**TASK REQUIREMENTS**
Please restate, exactly as they appear, only the lines from the one that contains "Share suomi's reply" to the final line of the entries, with no pictures.

**STUDY MATERIAL**
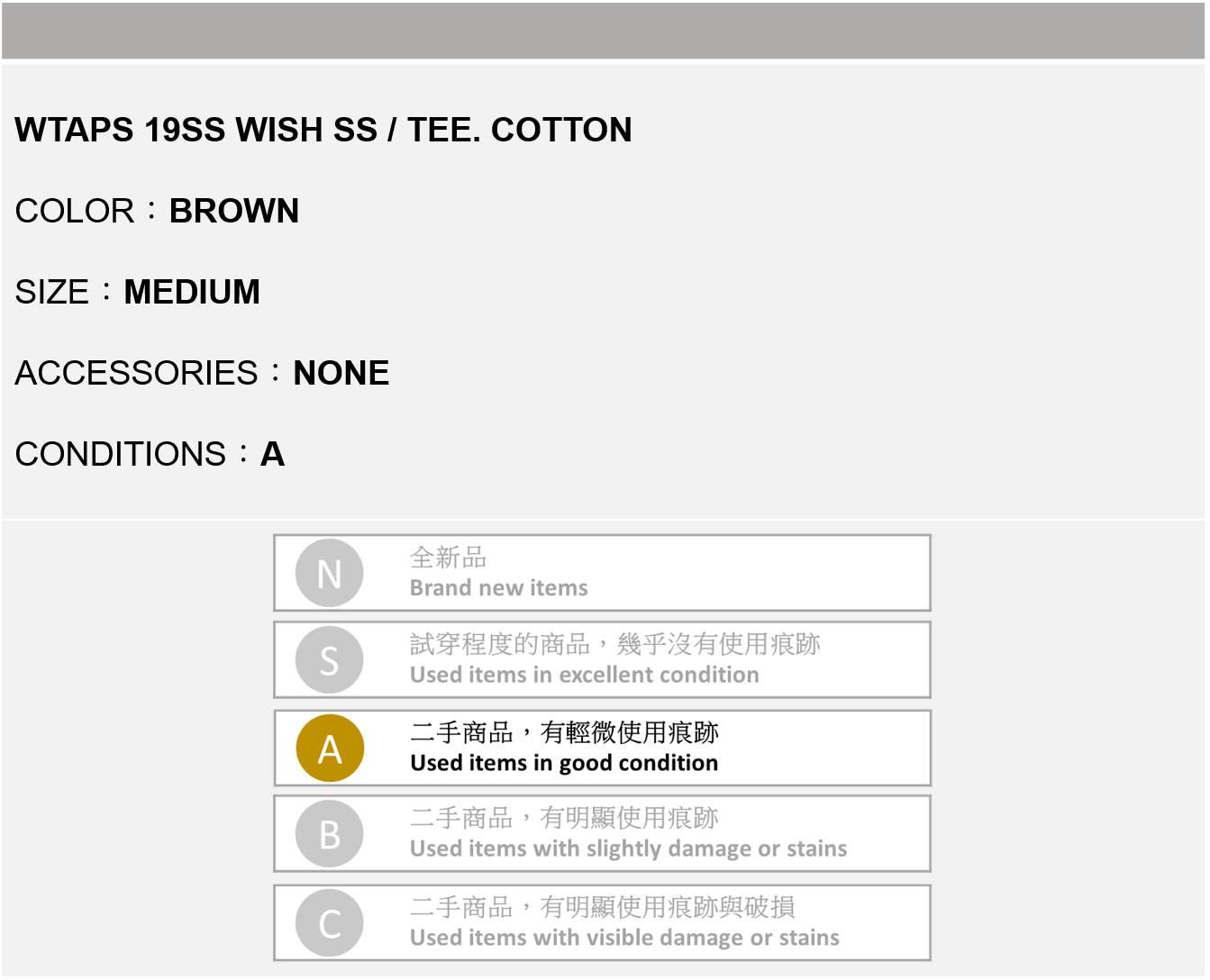This screenshot has width=1210, height=980.
Task: Click the gray B condition circle
Action: [330, 834]
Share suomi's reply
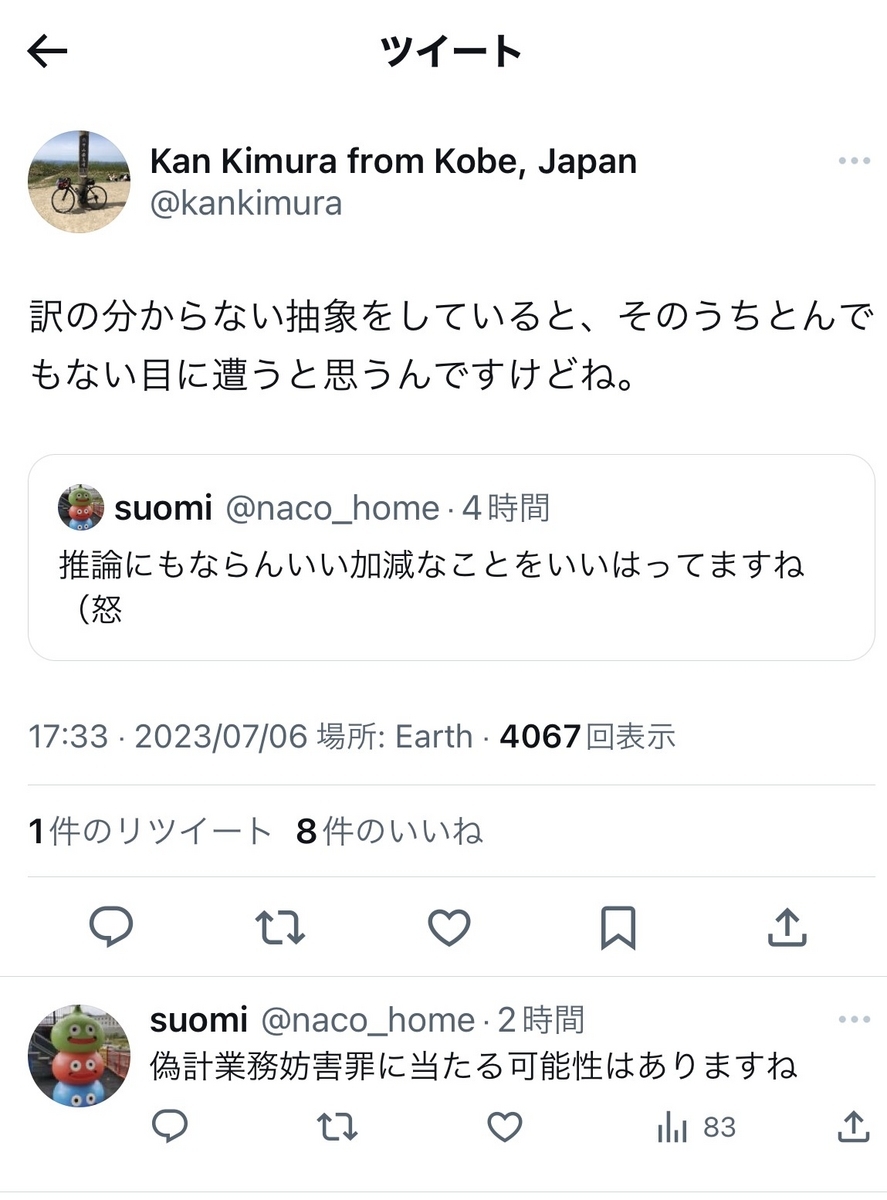Image resolution: width=887 pixels, height=1200 pixels. [852, 1127]
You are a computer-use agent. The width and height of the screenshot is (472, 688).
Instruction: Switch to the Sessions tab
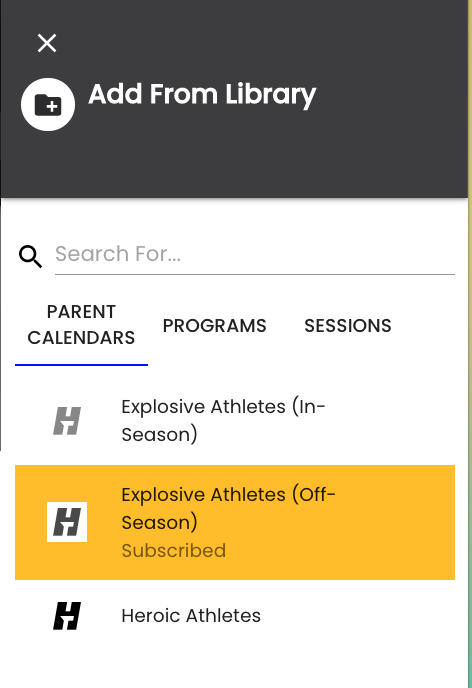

**WRITTEN SOLUTION**
Share suomi's reply
Image resolution: width=887 pixels, height=1200 pixels. [852, 1127]
You are a computer-use agent. The width and height of the screenshot is (472, 688).
Instruction: Switch to the Sessions tab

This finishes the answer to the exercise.